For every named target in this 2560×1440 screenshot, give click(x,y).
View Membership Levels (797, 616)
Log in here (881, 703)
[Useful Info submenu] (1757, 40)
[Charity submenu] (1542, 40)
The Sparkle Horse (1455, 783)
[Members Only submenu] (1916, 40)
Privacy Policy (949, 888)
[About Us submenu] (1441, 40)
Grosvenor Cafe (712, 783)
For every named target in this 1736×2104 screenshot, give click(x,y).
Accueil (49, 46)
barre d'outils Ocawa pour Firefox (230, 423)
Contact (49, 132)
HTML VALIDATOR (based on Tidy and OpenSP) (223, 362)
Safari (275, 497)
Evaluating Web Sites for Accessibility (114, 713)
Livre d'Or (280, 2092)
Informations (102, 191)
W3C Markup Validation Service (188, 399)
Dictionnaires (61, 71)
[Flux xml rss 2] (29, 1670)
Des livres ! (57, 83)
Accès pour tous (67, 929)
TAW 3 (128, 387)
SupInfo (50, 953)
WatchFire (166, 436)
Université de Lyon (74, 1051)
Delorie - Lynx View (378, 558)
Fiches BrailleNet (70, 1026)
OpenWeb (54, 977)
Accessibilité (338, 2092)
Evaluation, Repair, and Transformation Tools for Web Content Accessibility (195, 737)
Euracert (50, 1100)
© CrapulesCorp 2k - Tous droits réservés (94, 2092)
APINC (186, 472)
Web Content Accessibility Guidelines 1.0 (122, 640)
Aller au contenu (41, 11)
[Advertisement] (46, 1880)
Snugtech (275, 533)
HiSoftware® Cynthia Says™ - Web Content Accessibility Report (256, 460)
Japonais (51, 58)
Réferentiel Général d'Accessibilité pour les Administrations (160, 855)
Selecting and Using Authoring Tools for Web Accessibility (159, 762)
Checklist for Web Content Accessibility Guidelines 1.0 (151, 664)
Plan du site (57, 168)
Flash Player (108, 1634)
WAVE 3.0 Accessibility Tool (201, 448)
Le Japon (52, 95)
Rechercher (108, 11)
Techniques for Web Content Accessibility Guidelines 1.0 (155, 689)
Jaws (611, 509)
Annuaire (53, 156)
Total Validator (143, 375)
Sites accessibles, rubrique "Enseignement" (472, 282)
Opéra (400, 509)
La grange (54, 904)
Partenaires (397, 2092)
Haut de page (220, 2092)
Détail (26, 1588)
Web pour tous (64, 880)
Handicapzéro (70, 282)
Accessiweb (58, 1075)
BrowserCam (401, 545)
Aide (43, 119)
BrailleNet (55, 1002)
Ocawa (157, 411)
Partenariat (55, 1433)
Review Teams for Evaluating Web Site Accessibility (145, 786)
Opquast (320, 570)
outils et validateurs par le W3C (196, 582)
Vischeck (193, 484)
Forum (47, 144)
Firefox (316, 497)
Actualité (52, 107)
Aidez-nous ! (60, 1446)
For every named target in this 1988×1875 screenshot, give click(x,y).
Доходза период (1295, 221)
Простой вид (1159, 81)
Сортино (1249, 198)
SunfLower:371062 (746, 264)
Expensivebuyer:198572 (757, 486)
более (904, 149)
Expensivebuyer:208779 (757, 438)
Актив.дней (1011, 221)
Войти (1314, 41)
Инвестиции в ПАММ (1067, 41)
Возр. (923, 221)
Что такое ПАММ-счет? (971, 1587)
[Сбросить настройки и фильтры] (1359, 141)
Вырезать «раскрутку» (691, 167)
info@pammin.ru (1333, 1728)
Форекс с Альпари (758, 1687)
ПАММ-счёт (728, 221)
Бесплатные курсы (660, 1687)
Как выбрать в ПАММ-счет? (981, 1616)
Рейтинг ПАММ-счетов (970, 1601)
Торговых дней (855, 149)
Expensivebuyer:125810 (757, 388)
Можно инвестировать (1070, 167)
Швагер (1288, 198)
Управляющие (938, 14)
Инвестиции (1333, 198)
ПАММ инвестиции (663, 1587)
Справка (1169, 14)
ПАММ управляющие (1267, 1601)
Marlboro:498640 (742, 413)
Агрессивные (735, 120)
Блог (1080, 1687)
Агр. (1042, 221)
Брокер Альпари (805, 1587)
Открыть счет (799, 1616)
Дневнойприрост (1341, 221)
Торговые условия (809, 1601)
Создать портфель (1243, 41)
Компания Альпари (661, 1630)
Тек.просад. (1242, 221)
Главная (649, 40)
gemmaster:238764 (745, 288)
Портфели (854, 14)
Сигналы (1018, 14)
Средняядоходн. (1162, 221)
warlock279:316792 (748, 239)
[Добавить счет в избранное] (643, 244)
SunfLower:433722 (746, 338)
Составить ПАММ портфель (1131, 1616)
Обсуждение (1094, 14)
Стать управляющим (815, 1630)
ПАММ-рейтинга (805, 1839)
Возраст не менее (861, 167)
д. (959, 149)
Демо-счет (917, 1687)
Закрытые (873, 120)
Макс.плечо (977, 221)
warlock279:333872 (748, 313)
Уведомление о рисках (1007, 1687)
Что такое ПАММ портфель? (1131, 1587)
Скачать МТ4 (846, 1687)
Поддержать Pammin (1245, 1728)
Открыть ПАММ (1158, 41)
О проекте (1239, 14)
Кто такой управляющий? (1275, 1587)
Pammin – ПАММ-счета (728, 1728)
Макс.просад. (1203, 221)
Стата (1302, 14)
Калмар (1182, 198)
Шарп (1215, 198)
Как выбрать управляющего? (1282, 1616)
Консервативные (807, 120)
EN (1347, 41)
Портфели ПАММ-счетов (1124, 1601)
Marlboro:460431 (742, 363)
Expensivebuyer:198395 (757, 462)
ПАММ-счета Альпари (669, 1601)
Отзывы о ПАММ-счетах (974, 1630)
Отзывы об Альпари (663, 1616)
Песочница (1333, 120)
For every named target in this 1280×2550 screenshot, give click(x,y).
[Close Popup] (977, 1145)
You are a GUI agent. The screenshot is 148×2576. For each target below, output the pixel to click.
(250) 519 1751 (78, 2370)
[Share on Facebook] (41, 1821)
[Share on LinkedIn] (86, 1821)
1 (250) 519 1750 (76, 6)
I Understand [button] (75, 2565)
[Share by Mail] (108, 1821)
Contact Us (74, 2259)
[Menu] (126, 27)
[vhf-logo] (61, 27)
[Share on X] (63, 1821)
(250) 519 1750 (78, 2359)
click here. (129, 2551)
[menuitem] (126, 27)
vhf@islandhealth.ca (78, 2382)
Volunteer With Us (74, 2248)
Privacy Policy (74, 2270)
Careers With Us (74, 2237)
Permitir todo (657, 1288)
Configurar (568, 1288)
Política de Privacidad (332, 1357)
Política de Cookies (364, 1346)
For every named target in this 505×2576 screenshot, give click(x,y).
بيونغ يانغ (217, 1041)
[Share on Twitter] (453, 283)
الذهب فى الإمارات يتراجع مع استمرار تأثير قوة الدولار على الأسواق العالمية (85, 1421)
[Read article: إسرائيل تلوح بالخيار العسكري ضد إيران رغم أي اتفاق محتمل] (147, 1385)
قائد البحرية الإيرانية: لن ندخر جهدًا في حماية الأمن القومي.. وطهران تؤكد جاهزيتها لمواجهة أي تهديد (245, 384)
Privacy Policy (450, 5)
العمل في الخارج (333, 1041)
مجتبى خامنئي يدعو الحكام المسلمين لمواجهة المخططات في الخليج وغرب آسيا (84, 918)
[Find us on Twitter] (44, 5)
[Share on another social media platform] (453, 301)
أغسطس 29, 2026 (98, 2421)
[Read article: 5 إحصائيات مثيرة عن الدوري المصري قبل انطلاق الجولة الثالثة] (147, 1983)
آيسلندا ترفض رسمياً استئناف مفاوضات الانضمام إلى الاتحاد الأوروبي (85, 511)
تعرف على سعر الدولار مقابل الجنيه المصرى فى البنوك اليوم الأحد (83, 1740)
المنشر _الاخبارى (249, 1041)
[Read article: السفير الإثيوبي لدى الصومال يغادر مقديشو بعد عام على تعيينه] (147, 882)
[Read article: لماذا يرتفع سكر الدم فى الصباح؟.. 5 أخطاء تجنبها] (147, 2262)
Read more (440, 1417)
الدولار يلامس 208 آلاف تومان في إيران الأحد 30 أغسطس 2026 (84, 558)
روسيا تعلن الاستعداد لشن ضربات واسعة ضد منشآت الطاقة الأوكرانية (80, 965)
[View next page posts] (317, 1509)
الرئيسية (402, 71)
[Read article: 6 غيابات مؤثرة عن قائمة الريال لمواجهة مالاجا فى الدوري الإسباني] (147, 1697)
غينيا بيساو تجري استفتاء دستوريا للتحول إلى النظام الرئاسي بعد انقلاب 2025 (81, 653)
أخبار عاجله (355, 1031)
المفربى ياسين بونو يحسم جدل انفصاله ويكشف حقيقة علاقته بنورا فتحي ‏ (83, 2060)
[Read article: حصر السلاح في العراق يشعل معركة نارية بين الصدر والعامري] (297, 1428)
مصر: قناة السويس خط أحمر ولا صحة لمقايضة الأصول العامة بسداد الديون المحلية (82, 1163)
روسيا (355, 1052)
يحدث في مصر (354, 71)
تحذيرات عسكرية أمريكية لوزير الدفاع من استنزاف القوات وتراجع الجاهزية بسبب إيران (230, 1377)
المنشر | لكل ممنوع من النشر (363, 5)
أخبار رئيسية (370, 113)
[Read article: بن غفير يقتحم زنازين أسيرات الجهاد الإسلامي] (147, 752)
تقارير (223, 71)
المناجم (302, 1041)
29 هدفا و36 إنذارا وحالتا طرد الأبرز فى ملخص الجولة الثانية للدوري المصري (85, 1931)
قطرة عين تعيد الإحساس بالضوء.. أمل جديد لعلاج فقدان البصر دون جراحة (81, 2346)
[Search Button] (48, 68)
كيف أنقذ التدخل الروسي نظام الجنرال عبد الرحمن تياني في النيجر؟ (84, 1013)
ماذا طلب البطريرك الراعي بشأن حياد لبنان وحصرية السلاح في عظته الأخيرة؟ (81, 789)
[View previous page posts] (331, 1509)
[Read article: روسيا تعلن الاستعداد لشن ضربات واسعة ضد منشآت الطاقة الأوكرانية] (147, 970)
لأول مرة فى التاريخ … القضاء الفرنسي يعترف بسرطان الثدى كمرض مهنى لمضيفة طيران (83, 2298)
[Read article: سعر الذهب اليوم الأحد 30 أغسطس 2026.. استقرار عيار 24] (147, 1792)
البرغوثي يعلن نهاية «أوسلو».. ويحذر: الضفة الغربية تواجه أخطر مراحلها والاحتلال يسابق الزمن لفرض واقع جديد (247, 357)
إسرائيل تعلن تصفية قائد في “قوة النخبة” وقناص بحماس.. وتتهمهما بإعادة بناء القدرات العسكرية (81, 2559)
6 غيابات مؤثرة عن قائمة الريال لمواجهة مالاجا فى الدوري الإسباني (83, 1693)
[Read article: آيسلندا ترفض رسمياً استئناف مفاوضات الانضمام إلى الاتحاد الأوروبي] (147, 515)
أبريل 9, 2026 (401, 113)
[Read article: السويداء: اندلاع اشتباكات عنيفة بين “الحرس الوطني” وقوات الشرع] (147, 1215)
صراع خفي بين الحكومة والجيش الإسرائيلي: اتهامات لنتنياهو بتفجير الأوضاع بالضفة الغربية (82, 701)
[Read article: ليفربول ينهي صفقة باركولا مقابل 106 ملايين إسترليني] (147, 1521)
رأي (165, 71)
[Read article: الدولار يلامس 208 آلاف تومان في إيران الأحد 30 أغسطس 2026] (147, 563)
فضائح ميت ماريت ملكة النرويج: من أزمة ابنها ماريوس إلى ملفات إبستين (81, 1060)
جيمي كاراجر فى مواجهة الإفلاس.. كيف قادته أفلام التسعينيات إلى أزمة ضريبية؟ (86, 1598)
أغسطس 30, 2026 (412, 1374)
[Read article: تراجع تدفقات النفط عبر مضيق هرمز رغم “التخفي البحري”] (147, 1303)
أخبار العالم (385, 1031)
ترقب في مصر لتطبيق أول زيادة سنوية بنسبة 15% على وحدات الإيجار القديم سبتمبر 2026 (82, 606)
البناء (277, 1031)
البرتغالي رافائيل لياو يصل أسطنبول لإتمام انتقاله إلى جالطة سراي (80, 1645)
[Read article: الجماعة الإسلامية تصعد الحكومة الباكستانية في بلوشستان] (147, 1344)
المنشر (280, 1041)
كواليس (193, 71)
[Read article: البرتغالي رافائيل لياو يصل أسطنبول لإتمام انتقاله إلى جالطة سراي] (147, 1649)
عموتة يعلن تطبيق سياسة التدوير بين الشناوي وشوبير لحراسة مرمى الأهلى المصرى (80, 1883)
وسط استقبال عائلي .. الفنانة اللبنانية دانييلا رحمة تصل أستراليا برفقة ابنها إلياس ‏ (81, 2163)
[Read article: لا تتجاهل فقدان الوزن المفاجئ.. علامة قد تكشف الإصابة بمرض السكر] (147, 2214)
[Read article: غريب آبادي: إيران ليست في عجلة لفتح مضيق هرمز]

== Directions for this task ==
Nothing but a number is required: the number of lines in the material holding the string "الأحد".

== Result of the exercise ==
4